Als wäre die sexuelle Geschwisterliebe der Zwölf‐ bzw. Vierzehnjährigen nicht Zumutung genug, überhöht sie Nabokov noch darin, dass der elterliche Stammbaum mütter‐ und väterlicherseits mehrfach auf eng verwandte und sogar dieselben Ahnen zurückführt. Doch den durch den Skandalroman „Lolita“ berühmte gewordenen Nabokov treibt  mehr als die Lust am generationenübergreifenden Inzest. Vielmehr ist die Verschmelzung der über Generationen von- und zueinander treibenden Familien eine Kulmination wahren Begehrens. Denn obgleich genealogisch vorherbestimmt, erweist sich ihre Liebe zwischen Ada und Van als tiefempfunden: Angesichts „jene(r) Nichtigkeit staunenswerten individuellen Bewusstseins und junger Genialität, die gelegentlich aus diesem oder jenem bestimmten Atemzug ein nie dagewesenes und unwiederholbares Ereignis im Kontinuum des Lebens macht (…)“,[6] zeigt diese Liebe in ihrer Einzigartigkeit Sinn in einer Welt nur scheinbar austauschbarer sexueller Anziehung.

Van verdichtet seinen inneren Lustgarten zu dem Dreiklang „Ada, our ardours and arbors“ [7]. Ardis, das Anwesen, in dem Van und Ada sich finden, ist sowohl Nabokovs eigenen Kindheitserinnerungen wie auch dem Mythos vom Paradiesgarten verwandt. Als Spross reicher und feinsinniger Eltern genoss Nabokov als Kind die Faszination eines großen Parks mit allen Annehmlichkeiten. Wyra, das ehemalige Gut der Nabokovs, liegt bei St. Petersburg am Ufer des Oredesh. Mit der Flucht vor den Bolschewiki verlor die Familie 1917 diesen und fast allen anderen Besitz.
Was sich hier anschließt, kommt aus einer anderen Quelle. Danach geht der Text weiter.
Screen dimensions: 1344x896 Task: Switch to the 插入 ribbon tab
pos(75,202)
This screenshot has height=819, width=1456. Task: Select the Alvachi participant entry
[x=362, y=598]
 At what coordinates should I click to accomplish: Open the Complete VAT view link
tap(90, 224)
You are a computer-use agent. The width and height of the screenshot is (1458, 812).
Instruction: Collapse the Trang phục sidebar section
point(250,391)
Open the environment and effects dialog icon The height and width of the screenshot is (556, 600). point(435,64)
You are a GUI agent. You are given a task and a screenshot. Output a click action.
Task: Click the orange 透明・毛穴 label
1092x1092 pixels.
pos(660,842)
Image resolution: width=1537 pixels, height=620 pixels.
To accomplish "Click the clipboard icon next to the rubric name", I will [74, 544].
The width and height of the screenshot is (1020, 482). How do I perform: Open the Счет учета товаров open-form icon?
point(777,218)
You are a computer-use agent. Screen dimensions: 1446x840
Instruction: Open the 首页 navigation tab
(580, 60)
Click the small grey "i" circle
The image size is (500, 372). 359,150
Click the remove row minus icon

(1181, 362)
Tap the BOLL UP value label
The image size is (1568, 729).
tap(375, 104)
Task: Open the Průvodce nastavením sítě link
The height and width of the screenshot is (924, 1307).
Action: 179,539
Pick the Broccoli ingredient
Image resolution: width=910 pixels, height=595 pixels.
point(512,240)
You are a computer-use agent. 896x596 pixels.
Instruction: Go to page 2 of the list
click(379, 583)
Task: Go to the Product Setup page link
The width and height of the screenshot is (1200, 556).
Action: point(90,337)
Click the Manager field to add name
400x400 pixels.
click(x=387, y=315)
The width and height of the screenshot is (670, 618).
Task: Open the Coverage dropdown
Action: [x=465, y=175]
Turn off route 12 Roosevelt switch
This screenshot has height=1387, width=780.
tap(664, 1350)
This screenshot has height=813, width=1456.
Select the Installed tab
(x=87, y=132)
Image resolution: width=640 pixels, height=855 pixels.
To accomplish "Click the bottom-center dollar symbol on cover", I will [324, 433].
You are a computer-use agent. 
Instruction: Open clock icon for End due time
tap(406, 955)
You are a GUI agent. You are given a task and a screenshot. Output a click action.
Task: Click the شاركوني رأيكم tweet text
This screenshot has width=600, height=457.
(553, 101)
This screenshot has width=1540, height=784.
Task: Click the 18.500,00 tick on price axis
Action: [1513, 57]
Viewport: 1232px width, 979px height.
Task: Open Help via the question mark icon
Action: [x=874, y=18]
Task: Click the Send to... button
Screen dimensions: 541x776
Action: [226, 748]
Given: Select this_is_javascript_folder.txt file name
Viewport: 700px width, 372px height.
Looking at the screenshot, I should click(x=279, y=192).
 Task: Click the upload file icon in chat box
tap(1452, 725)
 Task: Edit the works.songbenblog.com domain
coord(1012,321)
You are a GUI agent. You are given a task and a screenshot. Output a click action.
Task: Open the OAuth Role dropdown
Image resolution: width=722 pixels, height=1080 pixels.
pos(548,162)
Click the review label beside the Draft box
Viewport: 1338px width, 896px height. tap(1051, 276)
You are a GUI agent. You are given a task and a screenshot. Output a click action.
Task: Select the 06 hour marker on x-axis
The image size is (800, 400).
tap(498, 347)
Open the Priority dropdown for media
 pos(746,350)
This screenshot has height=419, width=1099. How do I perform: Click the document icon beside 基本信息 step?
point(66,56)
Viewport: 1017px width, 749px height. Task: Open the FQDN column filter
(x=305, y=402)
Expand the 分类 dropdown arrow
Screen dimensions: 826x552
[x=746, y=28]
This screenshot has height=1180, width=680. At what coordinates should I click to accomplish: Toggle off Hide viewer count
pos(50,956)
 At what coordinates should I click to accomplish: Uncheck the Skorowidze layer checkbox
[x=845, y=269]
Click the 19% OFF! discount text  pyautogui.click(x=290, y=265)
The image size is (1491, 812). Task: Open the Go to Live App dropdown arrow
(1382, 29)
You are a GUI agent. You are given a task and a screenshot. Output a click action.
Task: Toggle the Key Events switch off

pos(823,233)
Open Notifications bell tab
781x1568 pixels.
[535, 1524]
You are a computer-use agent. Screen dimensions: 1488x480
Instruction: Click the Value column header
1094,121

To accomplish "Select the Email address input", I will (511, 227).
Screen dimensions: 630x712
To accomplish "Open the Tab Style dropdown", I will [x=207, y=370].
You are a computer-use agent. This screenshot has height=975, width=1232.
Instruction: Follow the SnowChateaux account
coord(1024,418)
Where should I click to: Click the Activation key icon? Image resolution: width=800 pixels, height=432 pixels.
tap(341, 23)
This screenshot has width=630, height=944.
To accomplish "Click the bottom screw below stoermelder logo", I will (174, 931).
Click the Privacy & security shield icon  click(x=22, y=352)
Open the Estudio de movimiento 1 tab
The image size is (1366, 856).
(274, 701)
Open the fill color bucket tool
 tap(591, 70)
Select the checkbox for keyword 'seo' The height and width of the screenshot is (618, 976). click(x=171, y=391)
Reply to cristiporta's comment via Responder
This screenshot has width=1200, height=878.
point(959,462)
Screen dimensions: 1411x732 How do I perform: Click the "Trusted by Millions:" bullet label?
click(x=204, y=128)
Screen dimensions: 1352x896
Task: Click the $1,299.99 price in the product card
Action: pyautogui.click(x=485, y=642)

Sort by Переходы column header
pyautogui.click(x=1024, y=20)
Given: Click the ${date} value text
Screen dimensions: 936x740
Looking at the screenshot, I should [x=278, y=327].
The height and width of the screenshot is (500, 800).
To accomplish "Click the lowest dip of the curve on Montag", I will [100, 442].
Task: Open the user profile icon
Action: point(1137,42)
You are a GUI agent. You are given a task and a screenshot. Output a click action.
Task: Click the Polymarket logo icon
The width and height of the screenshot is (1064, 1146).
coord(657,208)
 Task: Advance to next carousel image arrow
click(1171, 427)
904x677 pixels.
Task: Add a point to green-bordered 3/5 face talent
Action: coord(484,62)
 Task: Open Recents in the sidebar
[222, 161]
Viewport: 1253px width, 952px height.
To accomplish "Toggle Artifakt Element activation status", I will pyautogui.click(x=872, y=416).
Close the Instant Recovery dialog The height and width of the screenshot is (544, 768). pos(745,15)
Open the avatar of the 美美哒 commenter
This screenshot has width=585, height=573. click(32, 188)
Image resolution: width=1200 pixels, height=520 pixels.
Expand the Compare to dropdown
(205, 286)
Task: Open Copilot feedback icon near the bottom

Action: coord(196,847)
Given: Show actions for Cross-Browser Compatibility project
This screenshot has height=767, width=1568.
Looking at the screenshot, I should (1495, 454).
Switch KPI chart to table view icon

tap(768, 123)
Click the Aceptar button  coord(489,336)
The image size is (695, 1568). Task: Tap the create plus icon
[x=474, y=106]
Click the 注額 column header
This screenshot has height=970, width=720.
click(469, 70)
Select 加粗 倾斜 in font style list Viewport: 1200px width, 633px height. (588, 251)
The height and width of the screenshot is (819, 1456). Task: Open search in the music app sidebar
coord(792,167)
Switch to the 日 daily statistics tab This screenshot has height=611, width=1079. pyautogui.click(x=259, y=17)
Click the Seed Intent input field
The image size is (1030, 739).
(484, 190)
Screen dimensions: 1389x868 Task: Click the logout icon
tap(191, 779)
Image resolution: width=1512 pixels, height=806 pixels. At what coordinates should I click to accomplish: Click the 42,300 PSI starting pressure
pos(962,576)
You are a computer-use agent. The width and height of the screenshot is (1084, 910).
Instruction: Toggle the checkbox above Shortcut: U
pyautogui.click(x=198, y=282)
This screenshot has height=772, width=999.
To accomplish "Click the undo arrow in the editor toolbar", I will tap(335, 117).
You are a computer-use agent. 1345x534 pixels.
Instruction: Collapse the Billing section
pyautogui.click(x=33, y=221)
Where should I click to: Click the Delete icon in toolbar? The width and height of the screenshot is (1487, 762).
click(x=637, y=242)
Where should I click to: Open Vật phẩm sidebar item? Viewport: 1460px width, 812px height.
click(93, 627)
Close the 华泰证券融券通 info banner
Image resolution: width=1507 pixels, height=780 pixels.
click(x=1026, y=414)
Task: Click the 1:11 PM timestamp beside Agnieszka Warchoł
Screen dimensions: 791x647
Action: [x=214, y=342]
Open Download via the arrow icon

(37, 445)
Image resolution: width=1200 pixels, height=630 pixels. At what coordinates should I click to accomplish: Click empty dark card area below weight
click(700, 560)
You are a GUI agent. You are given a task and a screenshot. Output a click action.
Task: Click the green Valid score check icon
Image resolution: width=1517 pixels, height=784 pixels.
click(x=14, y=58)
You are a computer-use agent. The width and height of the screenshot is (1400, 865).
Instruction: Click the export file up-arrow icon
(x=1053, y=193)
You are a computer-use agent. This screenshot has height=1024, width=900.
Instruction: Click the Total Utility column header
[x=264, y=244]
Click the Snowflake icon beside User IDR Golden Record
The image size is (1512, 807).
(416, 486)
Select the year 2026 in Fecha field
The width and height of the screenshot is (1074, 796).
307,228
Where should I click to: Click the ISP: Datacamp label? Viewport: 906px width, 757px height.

Durch seinen Erfolg als Schriftsteller gelang es Nabokov, sich ein Leben in Wohlstand neu zu erarbeiteten, doch sind viele seiner Werke durchdrungen von Reminiszenzen an das verlorene Kindheitsparadies von Wyra, das er sich so erinnernd immer wieder neu erschuf.[8]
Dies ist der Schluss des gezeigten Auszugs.